Each line of the data below containing "computer" needs to be listed.

******************************

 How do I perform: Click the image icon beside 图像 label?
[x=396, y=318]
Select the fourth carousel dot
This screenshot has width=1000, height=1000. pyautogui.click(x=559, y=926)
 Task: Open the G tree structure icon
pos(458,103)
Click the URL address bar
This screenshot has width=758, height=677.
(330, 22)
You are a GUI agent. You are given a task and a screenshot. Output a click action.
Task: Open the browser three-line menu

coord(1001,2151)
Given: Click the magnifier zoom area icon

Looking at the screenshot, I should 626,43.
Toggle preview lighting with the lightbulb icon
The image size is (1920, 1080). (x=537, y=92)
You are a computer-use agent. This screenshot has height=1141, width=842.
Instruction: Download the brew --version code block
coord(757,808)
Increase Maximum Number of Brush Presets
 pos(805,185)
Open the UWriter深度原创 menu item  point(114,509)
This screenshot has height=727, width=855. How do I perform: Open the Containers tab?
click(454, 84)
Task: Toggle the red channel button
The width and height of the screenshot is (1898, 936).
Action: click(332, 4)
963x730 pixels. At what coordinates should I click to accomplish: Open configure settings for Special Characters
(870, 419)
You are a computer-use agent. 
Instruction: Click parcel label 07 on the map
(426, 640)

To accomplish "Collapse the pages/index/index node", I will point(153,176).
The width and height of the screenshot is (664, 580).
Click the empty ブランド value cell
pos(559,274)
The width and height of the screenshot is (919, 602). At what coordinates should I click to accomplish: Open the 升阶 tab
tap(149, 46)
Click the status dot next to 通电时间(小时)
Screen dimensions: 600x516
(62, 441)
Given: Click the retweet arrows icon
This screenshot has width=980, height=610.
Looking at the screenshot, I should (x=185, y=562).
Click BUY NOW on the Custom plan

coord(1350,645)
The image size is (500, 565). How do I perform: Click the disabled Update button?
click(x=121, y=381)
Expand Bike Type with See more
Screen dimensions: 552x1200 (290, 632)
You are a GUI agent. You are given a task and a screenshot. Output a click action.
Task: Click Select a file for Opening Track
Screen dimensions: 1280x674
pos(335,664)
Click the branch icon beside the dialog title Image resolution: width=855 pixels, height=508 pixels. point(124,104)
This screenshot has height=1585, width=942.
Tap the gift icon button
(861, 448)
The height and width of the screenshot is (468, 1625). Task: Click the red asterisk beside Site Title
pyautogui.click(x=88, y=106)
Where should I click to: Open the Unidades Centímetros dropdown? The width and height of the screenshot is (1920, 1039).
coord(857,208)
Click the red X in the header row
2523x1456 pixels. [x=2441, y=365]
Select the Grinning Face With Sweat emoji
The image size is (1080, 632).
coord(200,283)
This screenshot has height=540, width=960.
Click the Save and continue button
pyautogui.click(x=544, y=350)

******************************

→ **SOLUTION FOR THIS EXERCISE**
You are a computer-use agent. This screenshot has height=1141, width=842.
You are a computer-use agent. 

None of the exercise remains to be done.